The watercress – or, in Latin, Nasturtium, which means “twisted nose” – is a speciality of North Hampshire, where the mineral-rich spring water provides excellent growing conditions.

On its own

Nose: Intense and spicy, with leafy pepper and a mixture of sweet fennel and lavender.
Taste: This is very soft spirit, but with a good level of flavour intensity. There’s some sweet spiciness from the fennel, as well as aromatic floral notes from the lavender. These are followed by notes of juniper, angelica, and then a green, leafy lusciousness with a hint of pepper spice. There are notes of grapefruit on the finish, which is long and zesty.

Gin & Tonic
Very, very clean; exceptionally so. It makes the Schweppes seem more like soda water with a dash of cinchona bitters than a sweet mixer, so there’s lots of potential for use with sweet American tonic waters.

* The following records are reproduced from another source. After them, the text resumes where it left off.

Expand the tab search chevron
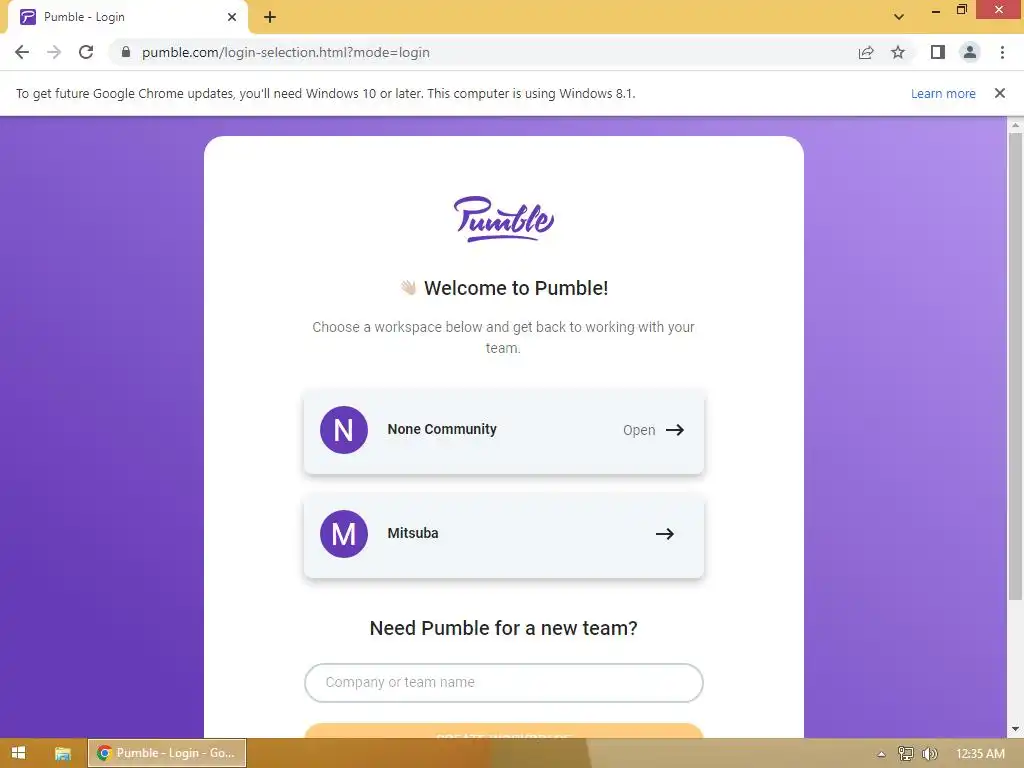pos(899,16)
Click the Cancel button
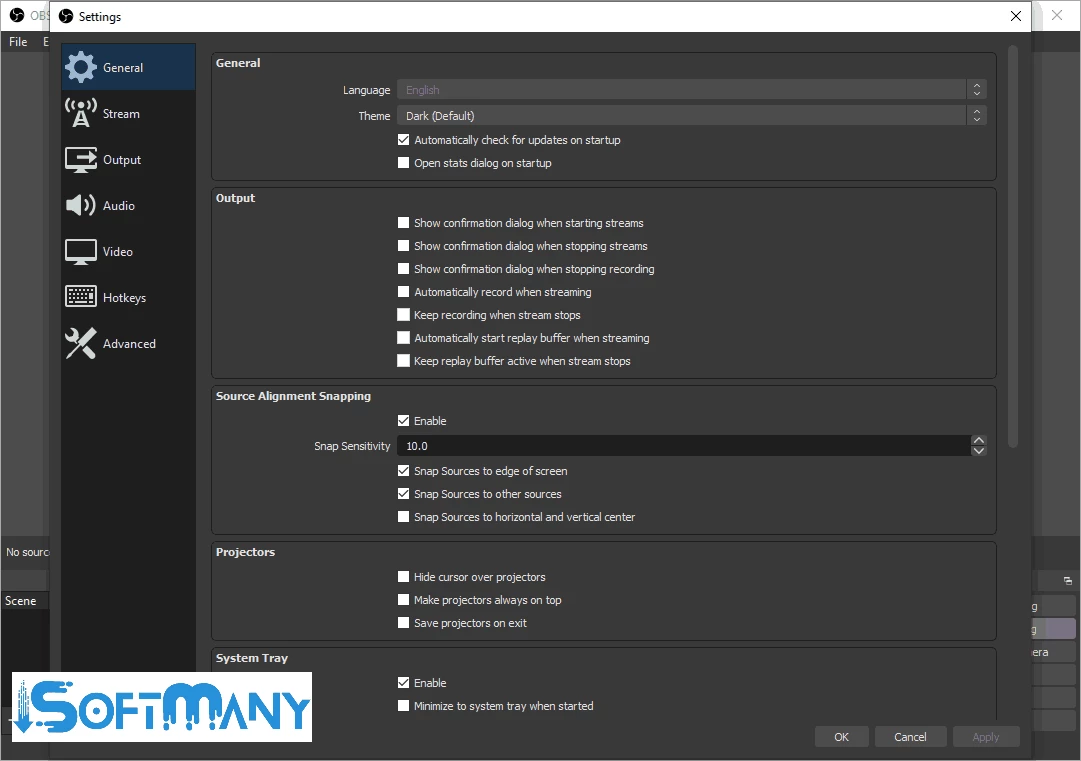 coord(910,737)
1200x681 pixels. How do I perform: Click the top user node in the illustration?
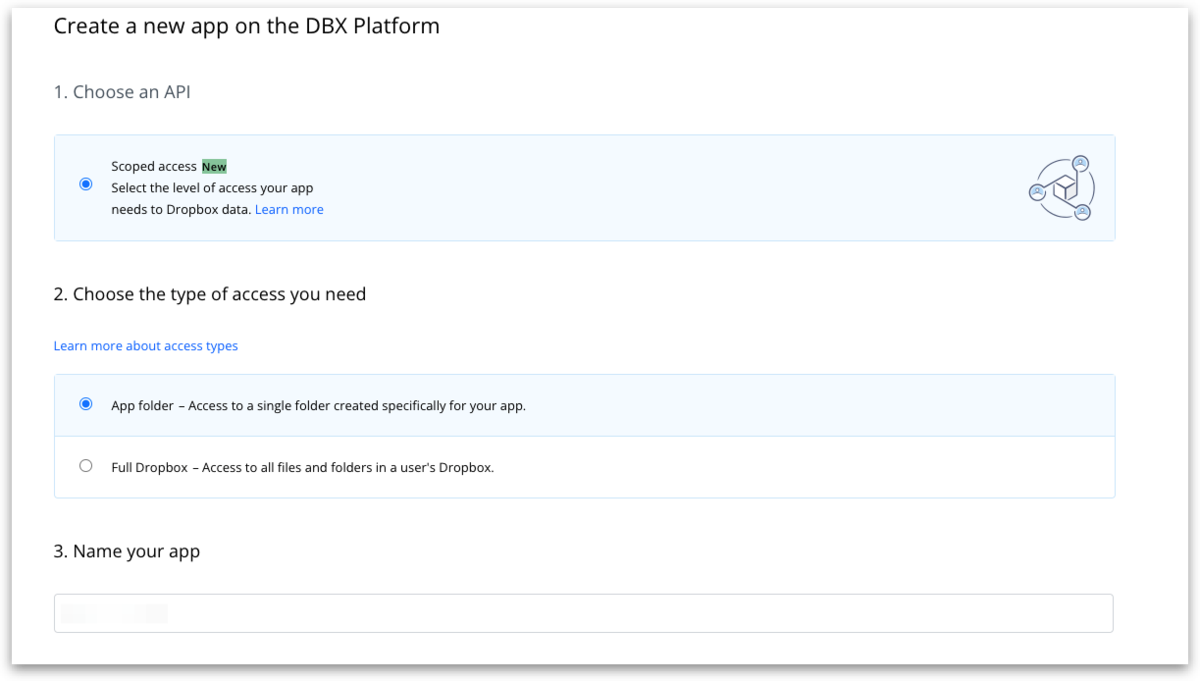tap(1080, 163)
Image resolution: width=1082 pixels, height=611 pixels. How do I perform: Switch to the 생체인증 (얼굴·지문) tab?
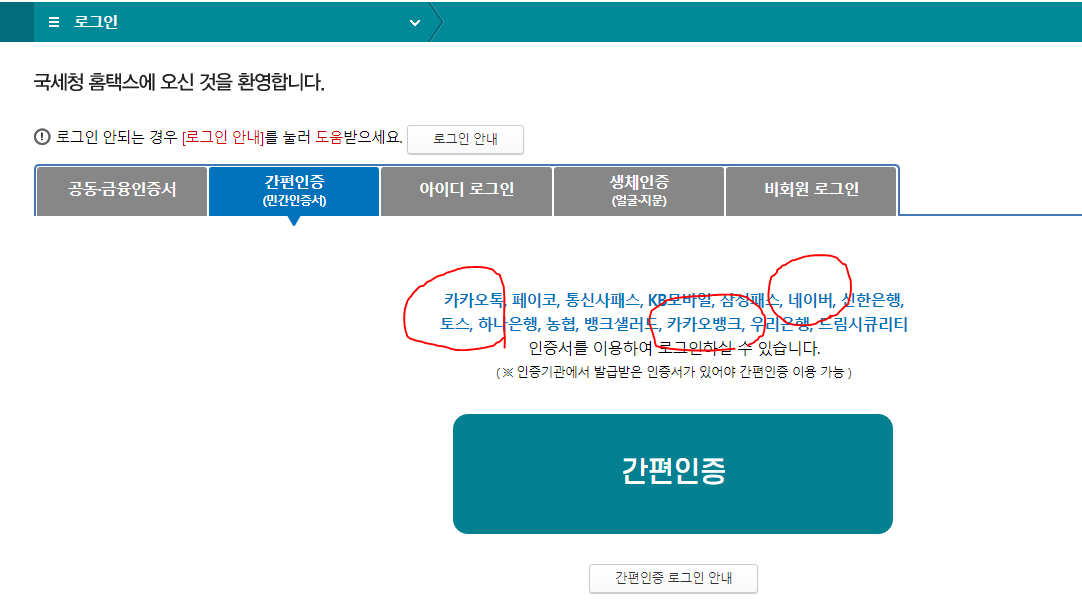(638, 190)
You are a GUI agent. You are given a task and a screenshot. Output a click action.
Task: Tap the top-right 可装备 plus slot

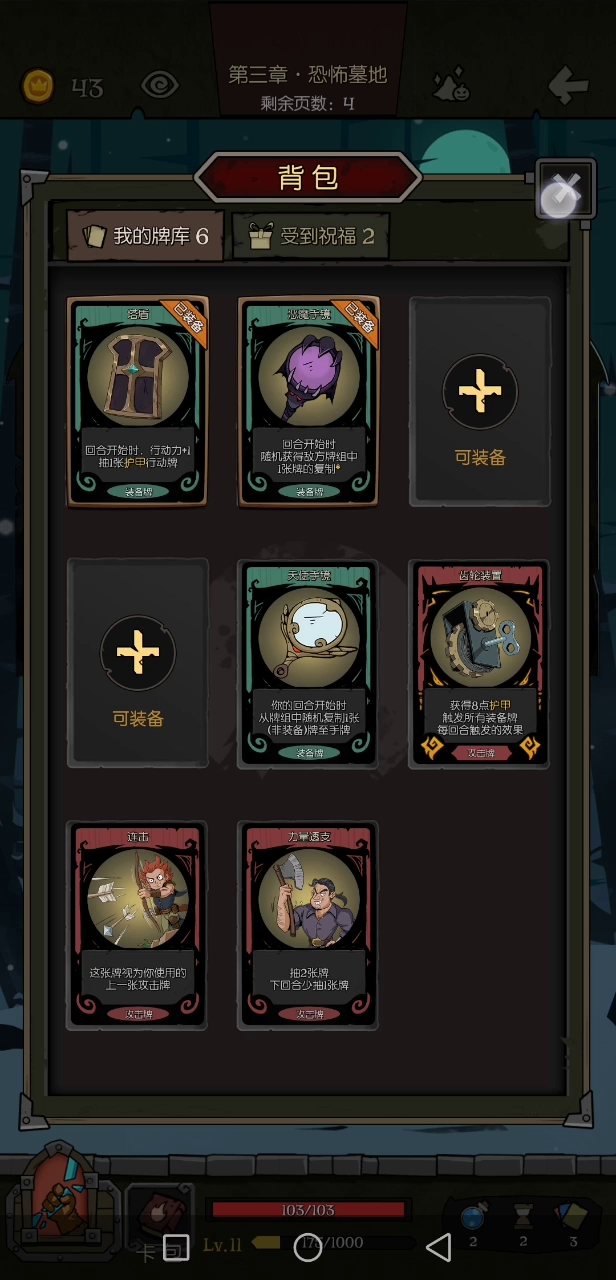[480, 401]
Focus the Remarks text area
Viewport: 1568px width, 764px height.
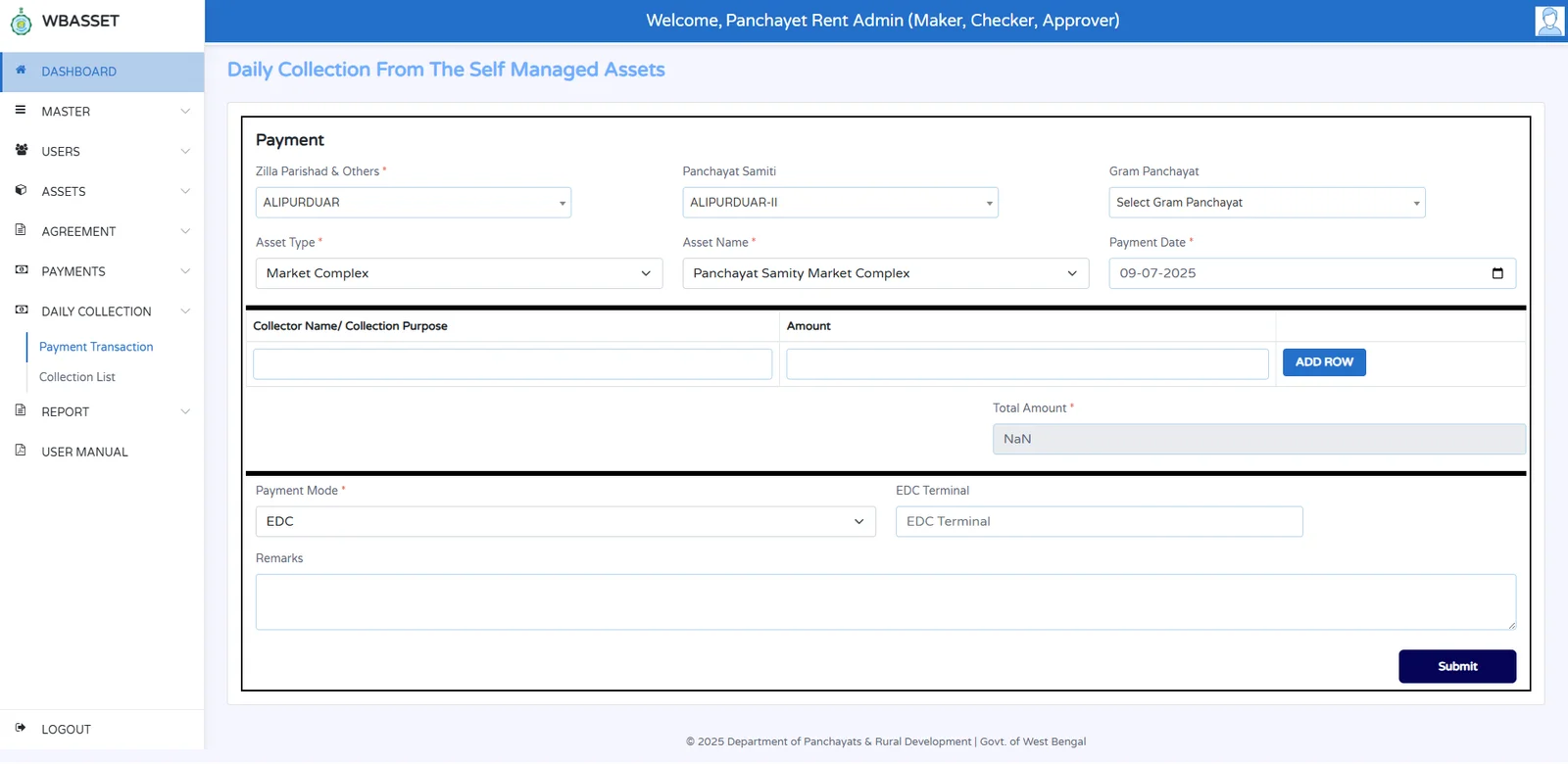(x=885, y=601)
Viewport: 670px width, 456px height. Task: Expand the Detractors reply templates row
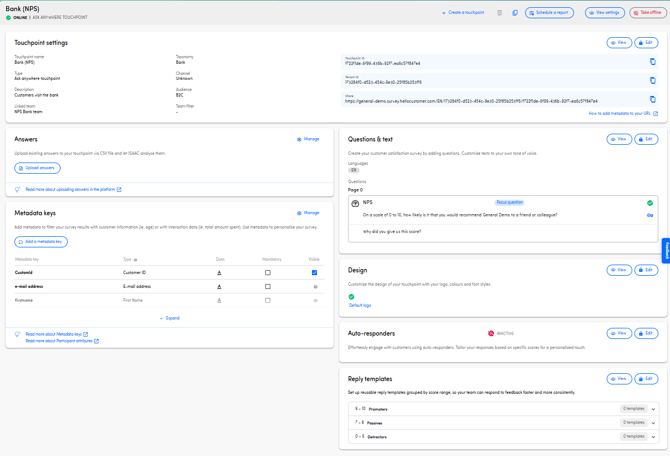504,436
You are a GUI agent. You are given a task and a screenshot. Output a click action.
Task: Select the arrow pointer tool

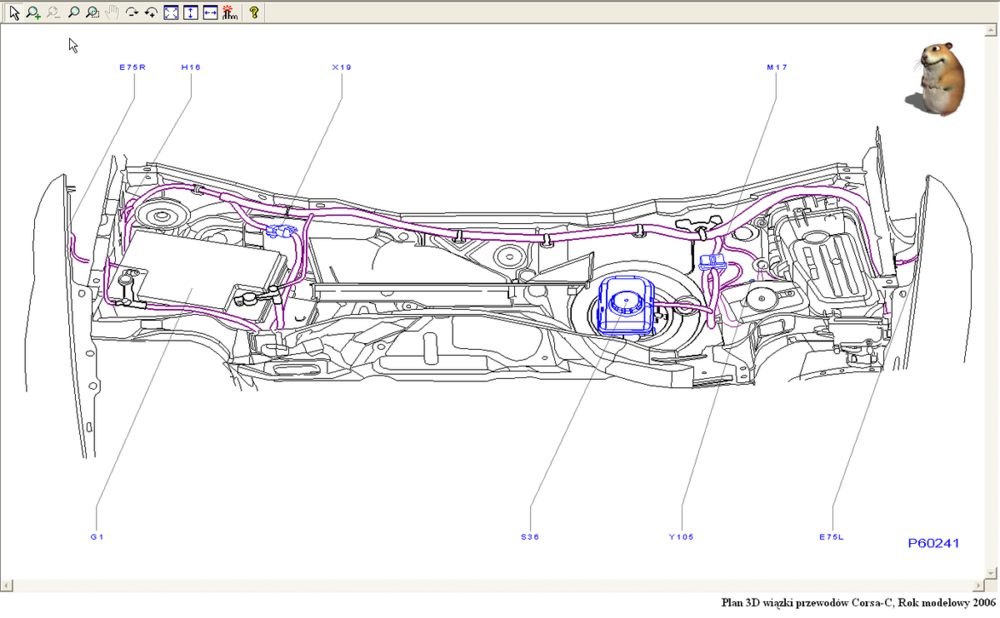click(x=14, y=13)
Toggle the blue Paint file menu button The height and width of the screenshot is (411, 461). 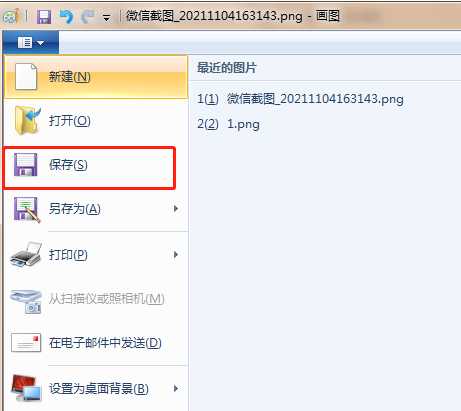pos(31,43)
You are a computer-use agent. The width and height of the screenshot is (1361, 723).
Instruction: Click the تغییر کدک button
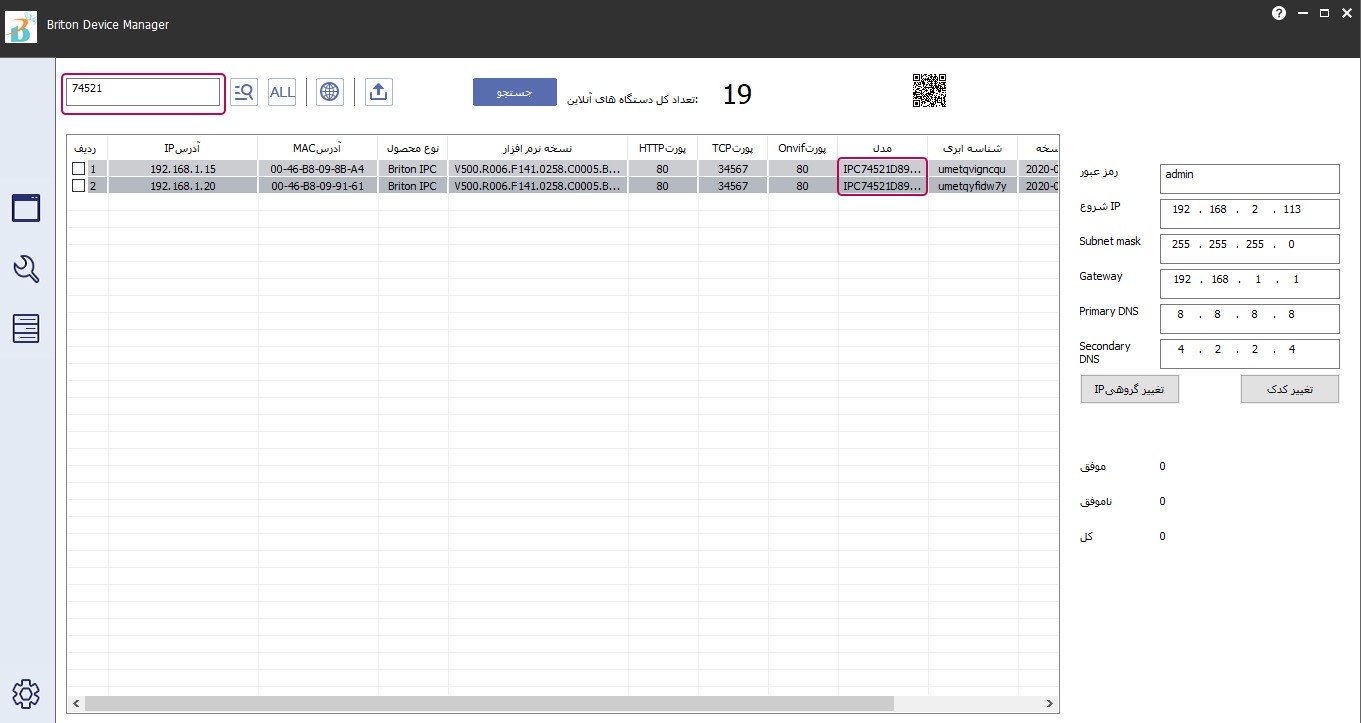coord(1289,389)
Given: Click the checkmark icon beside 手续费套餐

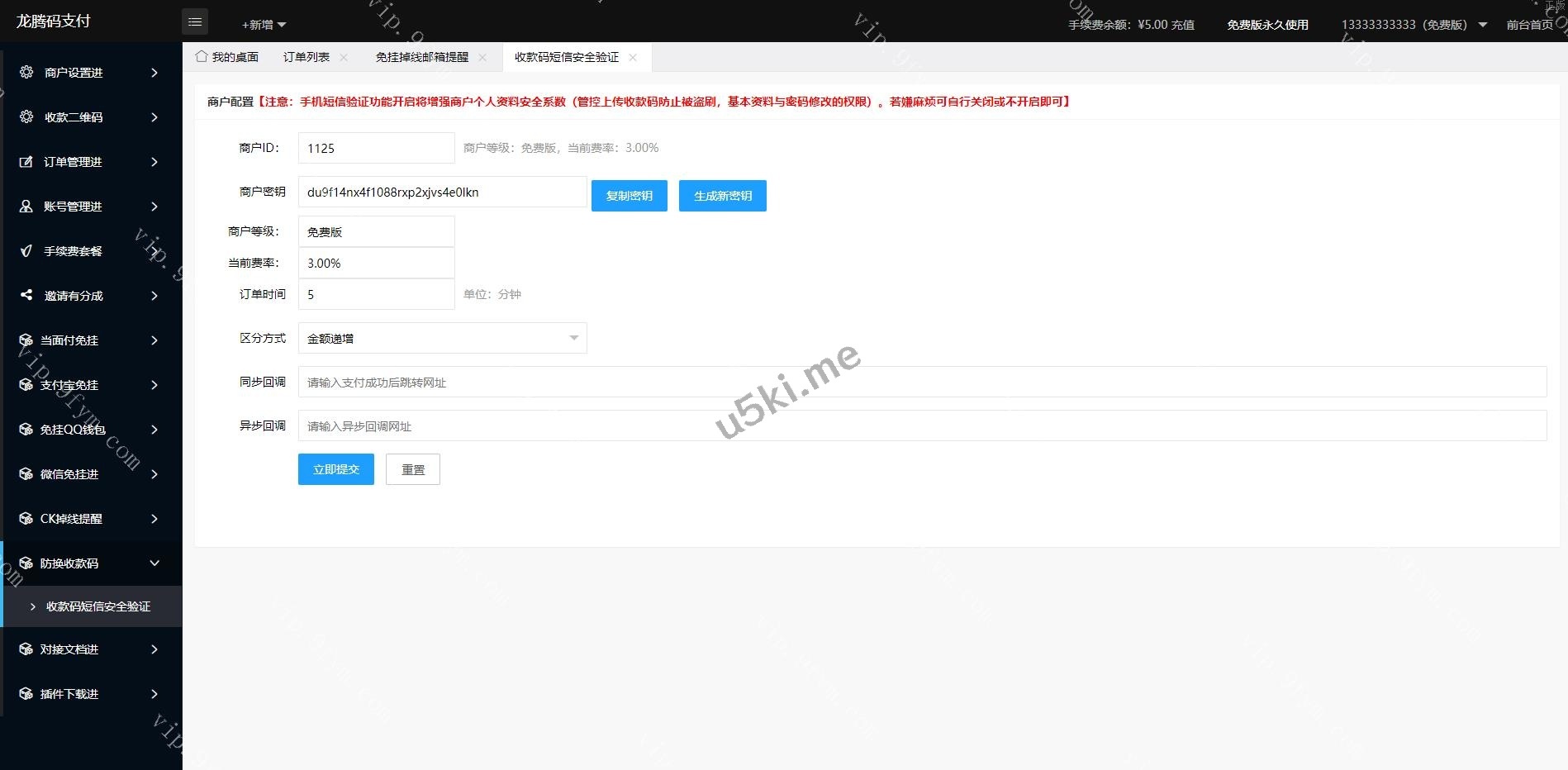Looking at the screenshot, I should [26, 251].

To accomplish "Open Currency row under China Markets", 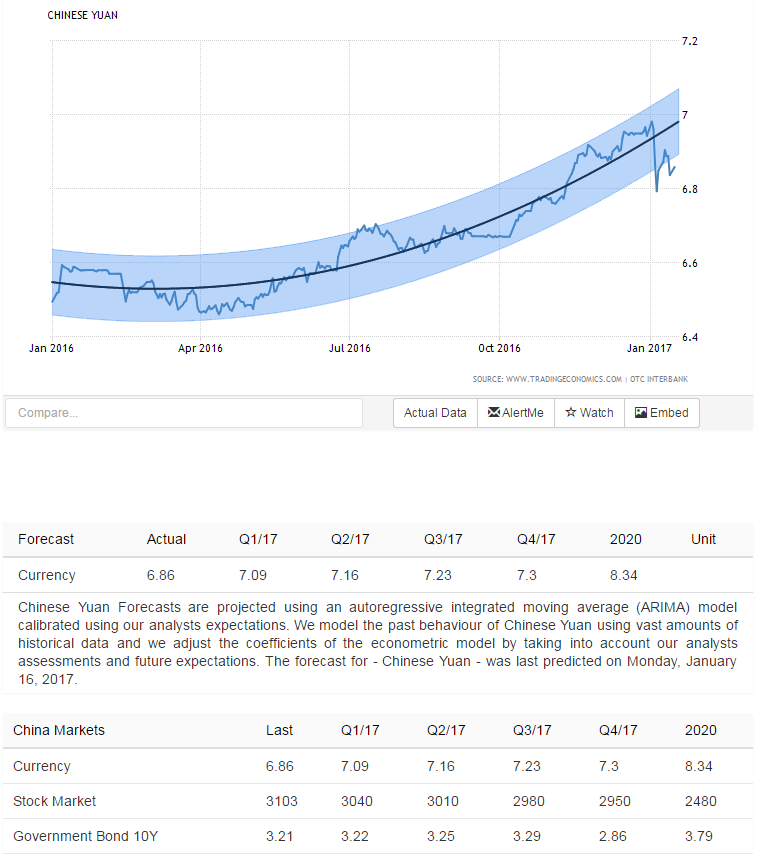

Once again, there are notes of sweet fennel, a light touch of lavender, and a leafy crispness. Herbal and very refreshing.

Martini
Very herbal, with quite a lot of black-liquorice-like notes that seem to strike a chord between lavender and fennel. This cocktail is very aromatic and has a little sweetness to it, but is fresh, too, with a little spice at the end. All-in-all, a good example of a contemporary gin Martini.

Negroni
A particularly herbal and smooth Negroni. I often think that lavender can work well with Campari and red vermouth, and Twisted Nose is no exception. The citrus of the gin is clear on the finish, which – along with the Campari’s bitterness – gives the drink a lively zestiness.

DTS and Paul Bowler

DTS with Winchester Distillery Founder & Distiller Paul Bowler at the Gin Guild Ginposium

In Conclusion
It is great to see UK Craft Distillers embracing all aspects of the gin character spectrum; Twisted Nose is flying the flag for British contemporary gins. This has a exceptionally well-integrated flavour profile with the signature botanicals shining through. My favourite drink was the superb Gin & Tonic.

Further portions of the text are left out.